:: Try it ::
Only the pictures are to be left out; the listing itself is repeated exactly.

:: Records provided ::
-*-
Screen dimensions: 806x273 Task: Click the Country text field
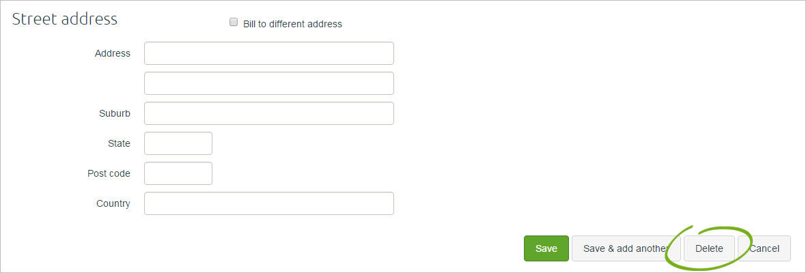pos(268,203)
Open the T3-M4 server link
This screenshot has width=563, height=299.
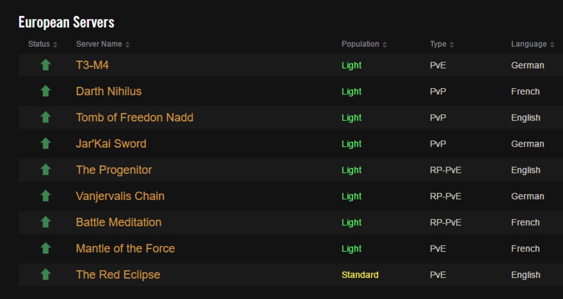92,65
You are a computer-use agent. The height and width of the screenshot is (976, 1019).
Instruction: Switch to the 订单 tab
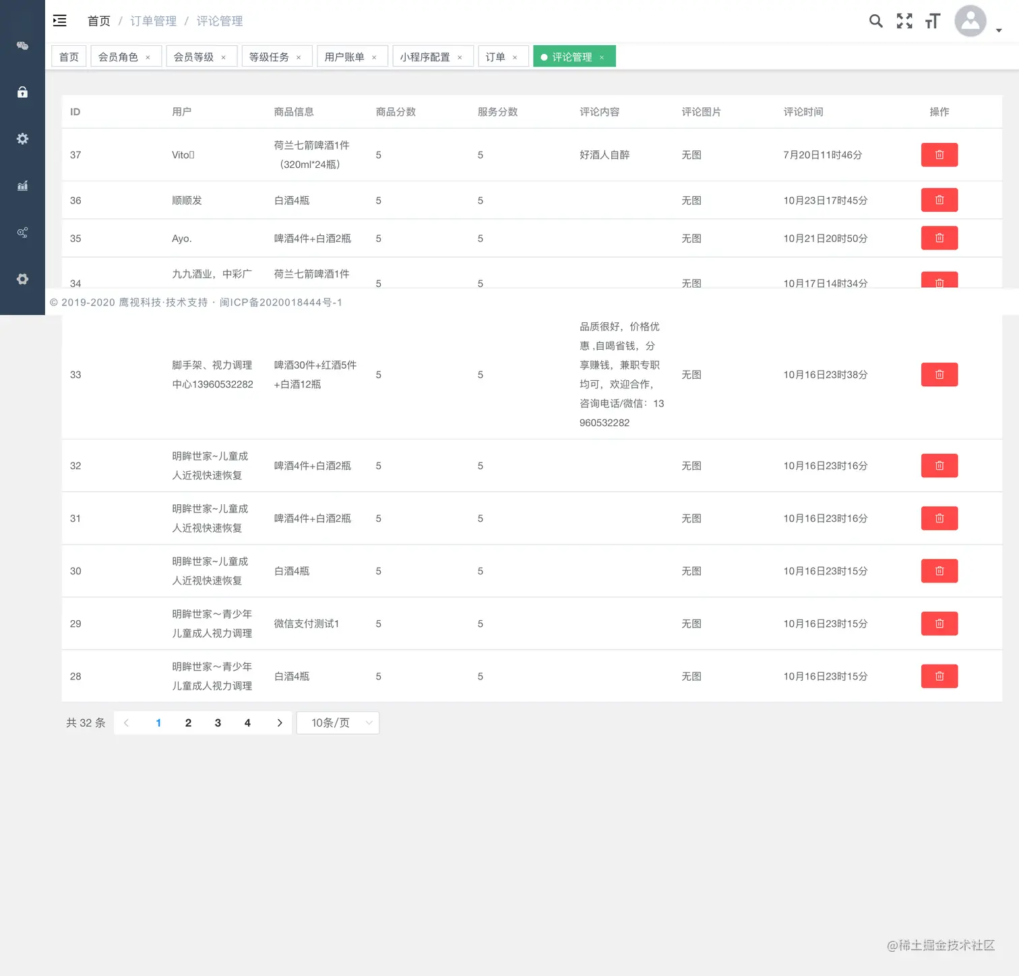[495, 57]
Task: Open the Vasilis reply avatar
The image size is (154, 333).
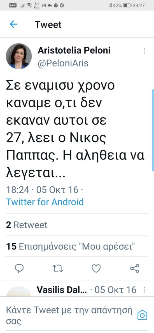Action: (19, 291)
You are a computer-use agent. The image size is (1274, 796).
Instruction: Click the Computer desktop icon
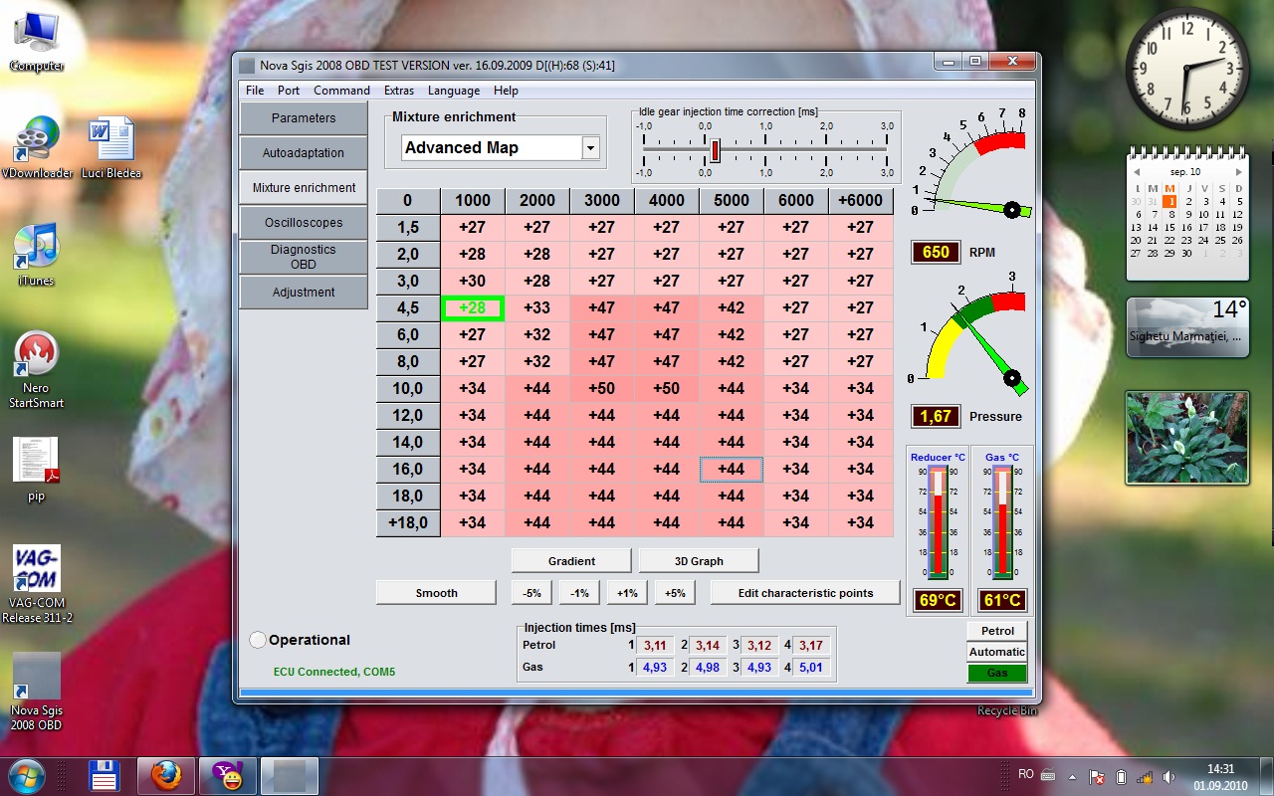pyautogui.click(x=37, y=32)
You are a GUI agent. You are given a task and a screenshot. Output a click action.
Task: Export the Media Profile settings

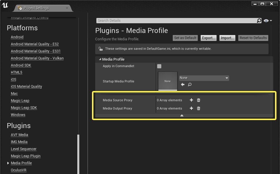(x=208, y=38)
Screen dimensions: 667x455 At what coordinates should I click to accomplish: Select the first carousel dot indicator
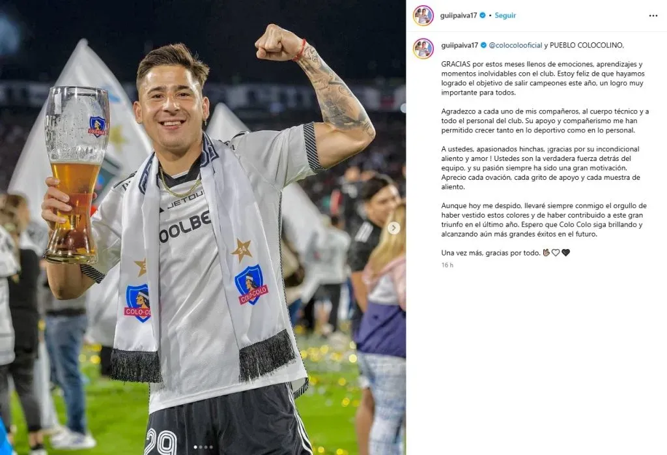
-*-
:: Response area ::
Screen dimensions: 806x273 Task: Click the Country text field
pos(268,203)
Open the T3-M4 server link
This screenshot has width=563, height=299.
92,65
You are a computer-use agent. The height and width of the screenshot is (976, 1019).
Instruction: Switch to the 订单 tab
[495, 57]
Task: Open the Vasilis reply avatar
The image size is (154, 333).
Action: (19, 291)
You are a computer-use agent. The image size is (1274, 796).
Instruction: Click the Computer desktop icon
pyautogui.click(x=37, y=32)
You are a GUI agent. You are given a task and a screenshot. Output a click action.
Task: Export the Media Profile settings

(x=208, y=38)
Screen dimensions: 667x455 At what coordinates should I click to accomplish: Select the first carousel dot indicator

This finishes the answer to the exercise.